Open Problems in Indonesian Automatic Essay Scoring System
Keywords:Indonesian, Natural language processing, Automatic essay scoring system, Open problems.
This paper presents open problems in Indonesian Scoring System. The previous study exposes the comparison of several similarity metrics on automated essay scoring in Indonesian. The metrics are Cosine Similarity, Euclidean Distance, and Jaccard. The data being used in the research are about 2,000 texts. This data are obtained from 50 students who answered 40 questions on politics, sports, lifestyle, and technology. The study also evaluates the stemming approach for the system performance. The difference between all methods between using stemming or not is around 4-9%. The results show Jaccard is the best metric both for the system with stemming or not. Jaccard method with stemming has the percentage error lowest than the others.
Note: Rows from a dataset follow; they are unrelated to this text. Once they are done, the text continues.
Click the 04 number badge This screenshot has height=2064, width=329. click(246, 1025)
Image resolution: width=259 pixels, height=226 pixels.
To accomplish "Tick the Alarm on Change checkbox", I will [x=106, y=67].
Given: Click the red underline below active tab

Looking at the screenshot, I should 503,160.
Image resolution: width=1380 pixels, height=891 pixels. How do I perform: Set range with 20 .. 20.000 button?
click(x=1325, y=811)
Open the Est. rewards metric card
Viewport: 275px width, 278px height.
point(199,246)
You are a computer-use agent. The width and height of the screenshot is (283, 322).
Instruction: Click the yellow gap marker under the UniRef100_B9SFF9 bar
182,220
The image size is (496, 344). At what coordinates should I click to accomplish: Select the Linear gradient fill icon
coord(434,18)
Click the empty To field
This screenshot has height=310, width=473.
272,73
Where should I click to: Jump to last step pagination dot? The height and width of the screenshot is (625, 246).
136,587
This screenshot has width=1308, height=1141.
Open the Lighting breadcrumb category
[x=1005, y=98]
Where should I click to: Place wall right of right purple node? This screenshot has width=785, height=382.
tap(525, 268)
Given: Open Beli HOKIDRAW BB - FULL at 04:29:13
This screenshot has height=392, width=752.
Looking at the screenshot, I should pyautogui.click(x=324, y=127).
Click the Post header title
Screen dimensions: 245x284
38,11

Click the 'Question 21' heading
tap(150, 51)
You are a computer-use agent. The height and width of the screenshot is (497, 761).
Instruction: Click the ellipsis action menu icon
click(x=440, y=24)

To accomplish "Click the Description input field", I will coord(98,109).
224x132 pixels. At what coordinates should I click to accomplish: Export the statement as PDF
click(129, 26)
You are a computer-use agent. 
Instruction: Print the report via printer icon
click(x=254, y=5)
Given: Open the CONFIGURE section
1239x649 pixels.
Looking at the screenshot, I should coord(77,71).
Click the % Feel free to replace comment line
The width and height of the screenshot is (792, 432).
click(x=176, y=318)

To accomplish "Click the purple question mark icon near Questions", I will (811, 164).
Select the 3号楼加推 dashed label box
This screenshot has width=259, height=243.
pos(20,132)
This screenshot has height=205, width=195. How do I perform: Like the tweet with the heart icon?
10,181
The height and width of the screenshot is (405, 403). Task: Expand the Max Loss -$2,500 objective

The politic category has the highest average similarity score than lifestyle, sport, and technology. The percentage error of Jaccard with stemming is 52.31%, Cosine Similarity is 59.49%, and Euclidean Distance is 332.90%. In addition, Jaccard without stemming is also the best than the others. The percentage error without stemming of Jaccard is 56.05%, Cosine Similarity is 57.99%, and Euclidean Distance is 339.41%. However, this percentage error is high enough to be used for a functional essay grading system. The percentage errors are relatively high, more than 50%. Therefore this paper explores several ideas of open problems in this issue. The openly available dataset can be used to develop better approaches than the standard similarity metrics. The approaches expose are ranging from feature extraction, similarity metrics, learning algorithm, environment implementation, and performance evaluation.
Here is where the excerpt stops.